The more practical result of the exception would seem to be that a person attempting to bribe the Sovereign would be guilty as there can be no intention to corrupt a person who is legally incorruptible. Apart from the monarch and in our case probably, His Excellency, there is no official too high, according to Lenham, to be criminally liable for receiving a bribe. Bribery proceedings have been brought against Lord Chancellor, R v Bacon (1620) 2 State Tr 1087, R v Earl of Macclesfield (1775) 16 State Tr 767 a Chief Justice (Thorpe’s Case, Coke 3 Inst 145). And a First Lord of the Treasury, R v Vaughan (1769) 4 Burr 2494, see also R v Pollman (1809) 2 Camp 229. While originally bribery was considered to be the taking of rewards by judicial and ministerial offices, this covers all public offices .

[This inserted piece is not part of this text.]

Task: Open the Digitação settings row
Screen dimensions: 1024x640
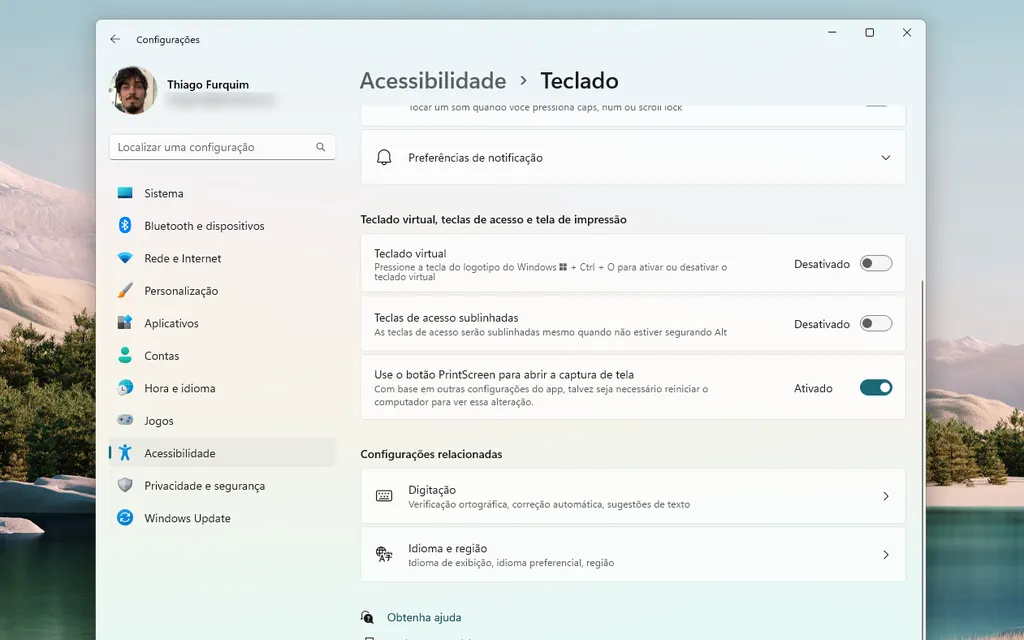Action: pos(632,496)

In R v Whitaker , a regimental colonel accepted money from a firm of caterers to induce him to accept a tenant of regimental canteen. His counsel conceded that bribery extended to judicial and ministerial officers but argued that the colonel of a regiment was not a ministerial officer. The Court of Appeal held that every public officer who was not a judicial officer was ministerial officer and dismissed the colonel’s appeal against conviction. Lawrence J defined a public officer as one ‘who discharges any duty in the discharge of which the public are interested, (Ibid at 1296). This suggests that government finance or control is important but not a necessary factor in determining who is a public officer. A West Indian case raises the issues directly applicable to us. In Stewart v R , the defendant was an unpaid liaison officer whose duty it was to recommend to the Minister of Labour the names of agricultural workers for farm work in the United States. He received £7 for showing favour to an applicant. The Jamaican Court of Appeal held that he was guilty of bribery and that it made no difference that he was not appointed under any regulation.
In HM Advocate v Dick , Lord Young recognised that a person might be guilty of taking a bribe in anticipation of his appointment as a magistrate for services to be performed after the appointment. In Ex parte Winters , the defendant held himself out as a police officer and took a bribe. His defence was that if he was officer enough to accept a bribe, he was officer enough to go the penitentiary for doing so. Reward is something most us in Ghana could hardly perceived as bribe. Russell defines bribe in terms of ‘regard’- in that anything which is regarded or intended to be regarded as of value to the person bribed. While money or tangible objects are the most obvious form of bribe, per Lenham, there is no reason why bribe should not take the form of intangibles like services nor, where the bribe takes the form of a promise. By now, probably, you may be asking that what about sexual favour?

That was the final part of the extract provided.